## EXERCISE DETAILS
Give the lines of each of the records below as a JSON list of strings, with one string per line and blank lines omitted.

--- Begin PROVIDED RECORDS ---

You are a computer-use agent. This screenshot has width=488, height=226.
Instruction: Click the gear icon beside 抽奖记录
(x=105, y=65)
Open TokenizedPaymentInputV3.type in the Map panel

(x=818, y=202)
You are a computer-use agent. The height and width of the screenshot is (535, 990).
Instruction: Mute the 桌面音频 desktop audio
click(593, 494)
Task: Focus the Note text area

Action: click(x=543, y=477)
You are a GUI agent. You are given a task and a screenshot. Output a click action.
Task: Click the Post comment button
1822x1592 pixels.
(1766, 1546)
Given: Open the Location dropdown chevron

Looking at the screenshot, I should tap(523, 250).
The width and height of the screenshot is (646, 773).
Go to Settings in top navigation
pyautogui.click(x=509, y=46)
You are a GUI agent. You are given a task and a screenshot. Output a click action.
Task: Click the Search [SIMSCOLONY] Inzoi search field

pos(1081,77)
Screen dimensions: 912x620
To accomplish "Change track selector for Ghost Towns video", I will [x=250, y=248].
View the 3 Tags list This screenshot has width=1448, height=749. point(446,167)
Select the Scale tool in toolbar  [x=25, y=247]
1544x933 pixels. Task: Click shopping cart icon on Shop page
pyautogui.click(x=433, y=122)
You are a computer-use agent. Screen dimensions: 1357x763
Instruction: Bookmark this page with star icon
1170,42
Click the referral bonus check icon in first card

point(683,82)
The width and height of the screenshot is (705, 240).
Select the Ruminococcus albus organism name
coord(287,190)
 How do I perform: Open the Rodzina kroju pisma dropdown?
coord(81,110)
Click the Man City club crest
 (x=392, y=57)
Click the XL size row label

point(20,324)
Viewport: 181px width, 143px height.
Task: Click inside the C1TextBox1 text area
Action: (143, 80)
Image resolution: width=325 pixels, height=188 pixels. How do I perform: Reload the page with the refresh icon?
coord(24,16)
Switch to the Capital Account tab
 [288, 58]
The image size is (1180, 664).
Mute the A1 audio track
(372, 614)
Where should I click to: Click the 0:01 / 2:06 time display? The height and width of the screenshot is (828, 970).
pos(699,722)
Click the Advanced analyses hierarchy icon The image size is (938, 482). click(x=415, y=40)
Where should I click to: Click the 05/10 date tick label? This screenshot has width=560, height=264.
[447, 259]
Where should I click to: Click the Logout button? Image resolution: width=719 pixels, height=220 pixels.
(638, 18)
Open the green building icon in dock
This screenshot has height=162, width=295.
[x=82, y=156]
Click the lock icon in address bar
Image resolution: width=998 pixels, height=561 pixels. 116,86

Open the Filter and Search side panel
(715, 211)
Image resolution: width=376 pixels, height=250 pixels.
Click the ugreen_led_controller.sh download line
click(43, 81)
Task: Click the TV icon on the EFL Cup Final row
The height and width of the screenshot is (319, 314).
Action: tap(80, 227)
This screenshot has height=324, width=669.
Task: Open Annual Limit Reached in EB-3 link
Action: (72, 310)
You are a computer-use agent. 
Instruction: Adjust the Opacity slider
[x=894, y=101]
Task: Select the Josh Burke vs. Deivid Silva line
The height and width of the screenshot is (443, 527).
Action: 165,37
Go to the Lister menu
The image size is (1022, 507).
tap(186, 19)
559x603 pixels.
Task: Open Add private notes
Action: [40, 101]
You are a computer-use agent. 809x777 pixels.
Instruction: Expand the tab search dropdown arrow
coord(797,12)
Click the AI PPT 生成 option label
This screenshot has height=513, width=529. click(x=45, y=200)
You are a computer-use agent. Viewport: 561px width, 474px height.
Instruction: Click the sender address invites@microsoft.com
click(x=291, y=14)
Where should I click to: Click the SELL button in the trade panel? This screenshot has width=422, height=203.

--- End PROVIDED RECORDS ---

## FINISHED EXERCISE
[
  "You are a computer-use agent. This screenshot has width=488, height=226.",
  "Instruction: Click the gear icon beside 抽奖记录",
  "(x=105, y=65)",
  "Open TokenizedPaymentInputV3.type in the Map panel",
  "(x=818, y=202)",
  "You are a computer-use agent. The height and width of the screenshot is (535, 990).",
  "Instruction: Mute the 桌面音频 desktop audio",
  "click(593, 494)",
  "Task: Focus the Note text area",
  "Action: click(x=543, y=477)",
  "You are a GUI agent. You are given a task and a screenshot. Output a click action.",
  "Task: Click the Post comment button",
  "1822x1592 pixels.",
  "(1766, 1546)",
  "Given: Open the Location dropdown chevron",
  "Looking at the screenshot, I should tap(523, 250).",
  "The width and height of the screenshot is (646, 773).",
  "Go to Settings in top navigation",
  "pyautogui.click(x=509, y=46)",
  "You are a GUI agent. You are given a task and a screenshot. Output a click action.",
  "Task: Click the Search [SIMSCOLONY] Inzoi search field",
  "pos(1081,77)",
  "Screen dimensions: 912x620",
  "To accomplish \"Change track selector for Ghost Towns video\", I will [x=250, y=248].",
  "View the 3 Tags list This screenshot has width=1448, height=749. point(446,167)",
  "Select the Scale tool in toolbar  [x=25, y=247]",
  "1544x933 pixels. Task: Click shopping cart icon on Shop page",
  "pyautogui.click(x=433, y=122)",
  "You are a computer-use agent. Screen dimensions: 1357x763",
  "Instruction: Bookmark this page with star icon",
  "1170,42",
  "Click the referral bonus check icon in first card",
  "point(683,82)",
  "The width and height of the screenshot is (705, 240).",
  "Select the Ruminococcus albus organism name",
  "coord(287,190)",
  " How do I perform: Open the Rodzina kroju pisma dropdown?",
  "coord(81,110)",
  "Click the Man City club crest",
  " (x=392, y=57)",
  "Click the XL size row label",
  "point(20,324)",
  "Viewport: 181px width, 143px height.",
  "Task: Click inside the C1TextBox1 text area",
  "Action: (143, 80)",
  "Image resolution: width=325 pixels, height=188 pixels. How do I perform: Reload the page with the refresh icon?",
  "coord(24,16)",
  "Switch to the Capital Account tab",
  " [288, 58]",
  "The image size is (1180, 664).",
  "Mute the A1 audio track",
  "(372, 614)",
  "Where should I click to: Click the 0:01 / 2:06 time display? The height and width of the screenshot is (828, 970).",
  "pos(699,722)",
  "Click the Advanced analyses hierarchy icon The image size is (938, 482). click(x=415, y=40)",
  "Where should I click to: Click the 05/10 date tick label? This screenshot has width=560, height=264.",
  "[447, 259]",
  "Where should I click to: Click the Logout button? Image resolution: width=719 pixels, height=220 pixels.",
  "(638, 18)",
  "Open the green building icon in dock",
  "This screenshot has height=162, width=295.",
  "[x=82, y=156]",
  "Click the lock icon in address bar",
  "Image resolution: width=998 pixels, height=561 pixels. 116,86",
  "Open the Filter and Search side panel",
  "(715, 211)",
  "Image resolution: width=376 pixels, height=250 pixels.",
  "Click the ugreen_led_controller.sh download line",
  "click(43, 81)",
  "Task: Click the TV icon on the EFL Cup Final row",
  "The height and width of the screenshot is (319, 314).",
  "Action: tap(80, 227)",
  "This screenshot has height=324, width=669.",
  "Task: Open Annual Limit Reached in EB-3 link",
  "Action: (72, 310)",
  "You are a computer-use agent. ",
  "Instruction: Adjust the Opacity slider",
  "[x=894, y=101]",
  "Task: Select the Josh Burke vs. Deivid Silva line",
  "The height and width of the screenshot is (443, 527).",
  "Action: 165,37",
  "Go to the Lister menu",
  "The image size is (1022, 507).",
  "tap(186, 19)",
  "559x603 pixels.",
  "Task: Open Add private notes",
  "Action: [40, 101]",
  "You are a computer-use agent. 809x777 pixels.",
  "Instruction: Expand the tab search dropdown arrow",
  "coord(797,12)",
  "Click the AI PPT 生成 option label",
  "This screenshot has height=513, width=529. click(x=45, y=200)",
  "You are a computer-use agent. Viewport: 561px width, 474px height.",
  "Instruction: Click the sender address invites@microsoft.com",
  "click(x=291, y=14)",
  "Where should I click to: Click the SELL button in the trade panel? This screenshot has width=422, height=203."
]